Critiques

Eels

Extreme Witchcraft

  • PIAS
  • 2022
  • 39 minutes
7

Au mois d’avril prochain, Mark Oliver Everett, alias E, atteindra l’âge vénérable de 59 ans. Vénérable est un mot juste. Dans l’univers éphémère de la musique populaire, qui peut se targuer d’avoir dans sa besace créative un total de quatorze albums studio ? Pas grand monde à vrai dire. Et à l’aube de la soixantaine, l’ébouriffé meneur de Eels demeure toujours pertinent. Exploit.

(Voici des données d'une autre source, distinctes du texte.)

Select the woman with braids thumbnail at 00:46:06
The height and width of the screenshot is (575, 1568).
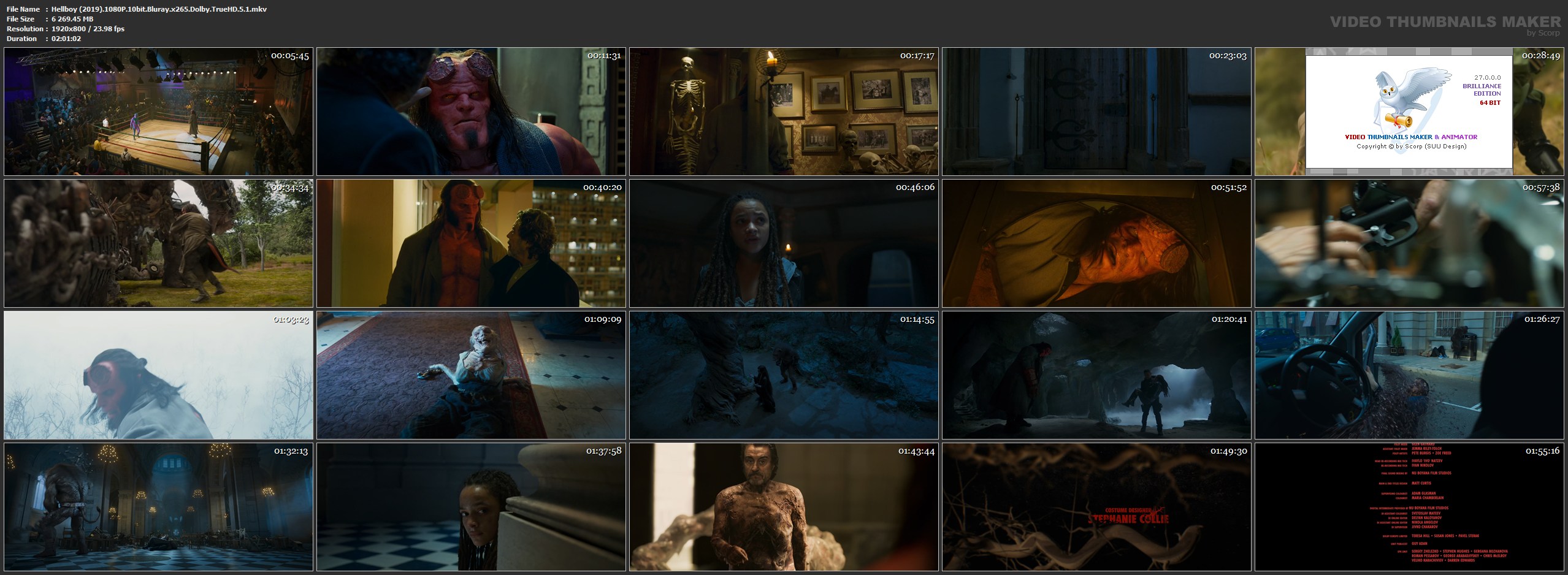(784, 243)
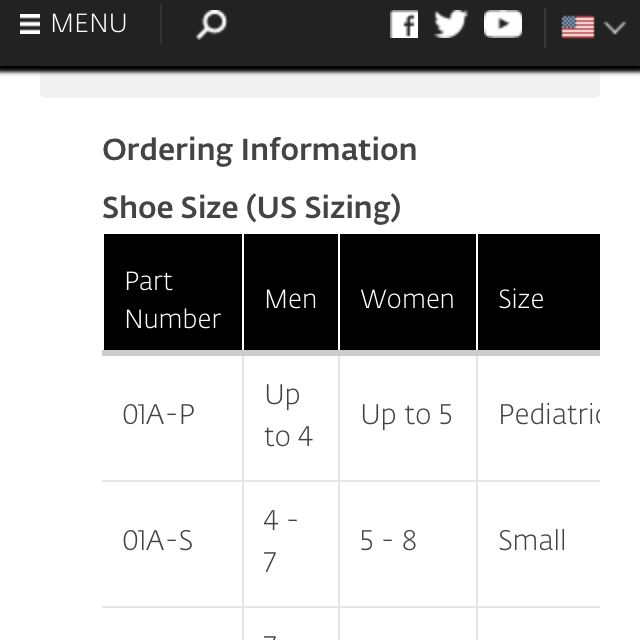Tap the three-line hamburger icon

(x=30, y=24)
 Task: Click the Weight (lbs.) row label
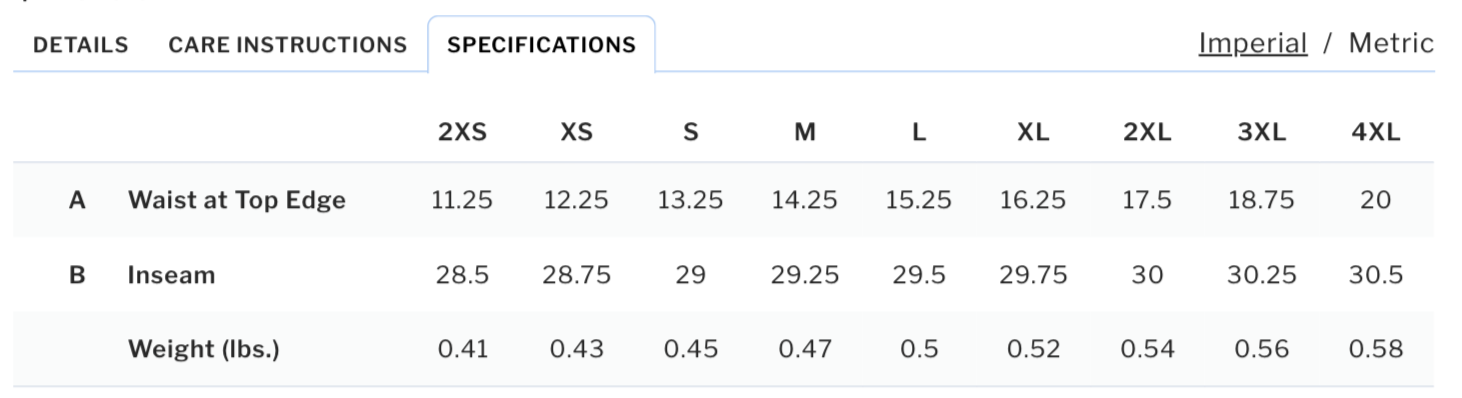point(204,350)
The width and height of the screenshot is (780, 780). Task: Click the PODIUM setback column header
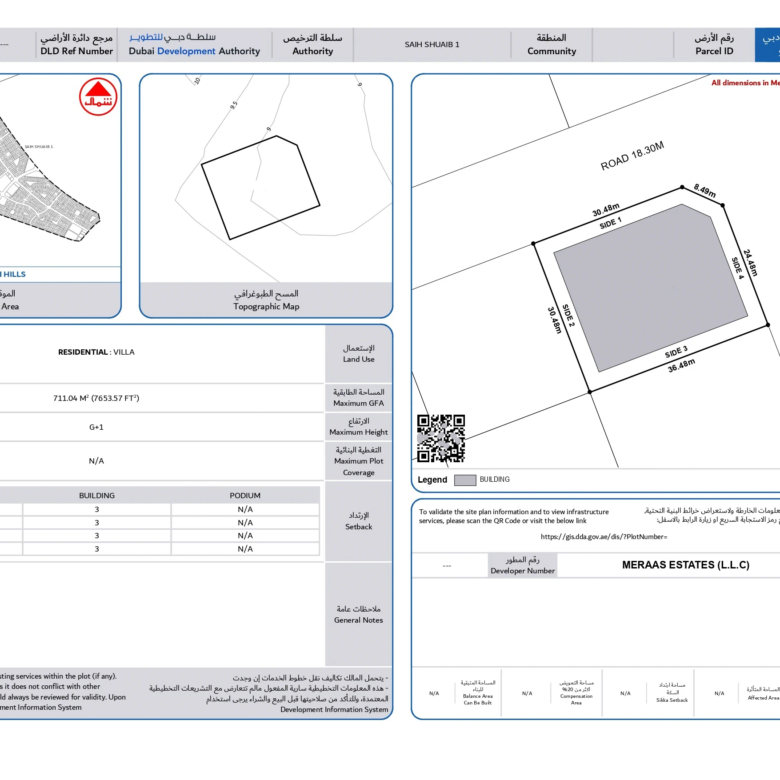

Vendredi dernier, le véhicule créatif d’Everett lançait, en effet, son quatorzième album en carrière. Malgré la tenace et boiteuse comparaison avec l’œuvre de Beck, proférée par quelques journalistes musicaux fines bouches faisant preuve d’âgisme, Eels persiste et signe. L’Américain nous propose Extreme Witchcraft : un disque réalisé à quatre mains avec l’aide de John Parish, un proche de PJ Harvey. En 2020, il avait fait paraître l’assagi Earth to Dora.

Après plus de 25 ans de carrière, les phases créatives d’Everett sont assez prévisibles. En voyant le nom de Parish associé à ce Extreme Witchcraft, on se doutait bien que l’approche serait plus rock. Conçu à distance, pour des raisons évidentes, ce nouvel album est un survol stylistique de tout ce que peut créer Eels en mode « grinçant ». Rien de bien inventif, mais on note quelques incursions dans le blues rock (Steam Engine), dans le funk (Godfather Clock Strikes Twelve), dans le rock garage psychédélique (Amateur Hour) et dans le rock’n’roll des années 50 (The Magic).

Ceux qui connaissent bien Everett ne seront pas étonnés par l’humour noir dont il fait encore preuve sur les textes de ce nouvel album. Dans Strawberries & Popcorn, le sarcastique parolier exhibe le nouveau mode de vie d’un homme fraîchement divorcé et qui retrouve une certaine forme de liberté :

« Nobody here to pester me

I can do what I want inside of this house

And if I want to eat some strawberries

And popcorn for dinner, well it’s up to me »

– Strawberries & Popcorn

À l’évidence, Everett verse parfois dans l’autopastiche. Learning While I Lose aurait pu faire partie de l’album Daisies of the Galaxy (2000). Good Night on Earth aurait pu s’immiscer aisément sur Souljacker (2002); disque également réalisé par Parish. Idem pour What It Isn’t, une pièce remémorant quelque peu Souljacker pt 2, chanson conclusive issue de l’album mentionné précédemment. Curieusement, et malgré la redite, on en redemande. E possède une identité tellement forte et incarnée que ses tics compositionnels nous réconfortent plus qu’ils nous irritent.

Au cours de la dernière décennie, Eels a alterné entre l’indie-rock douillet et une authenticité littéraire qui s’appuyait surtout sur des chansons pianistiques. Cette fois-ci, Everett renoue avec le simple plaisir de faire de la musique avec un vieux pote comme Parish. Un retour au rock’n’roll hautement prévisible. Or, il y a un je-ne-sais-quoi d’attachant chez Everett lié probablement à cette fragilité exprimée sans fard et sans aucune censure. Une sensibilité qui fidélise ses fans depuis 1995.

On retrouve Eels comme on retrouve un vieil ami qu’on avait perdu de vue, en reprenant la conversation là où on l’avait laissé, mais dans un autre décor.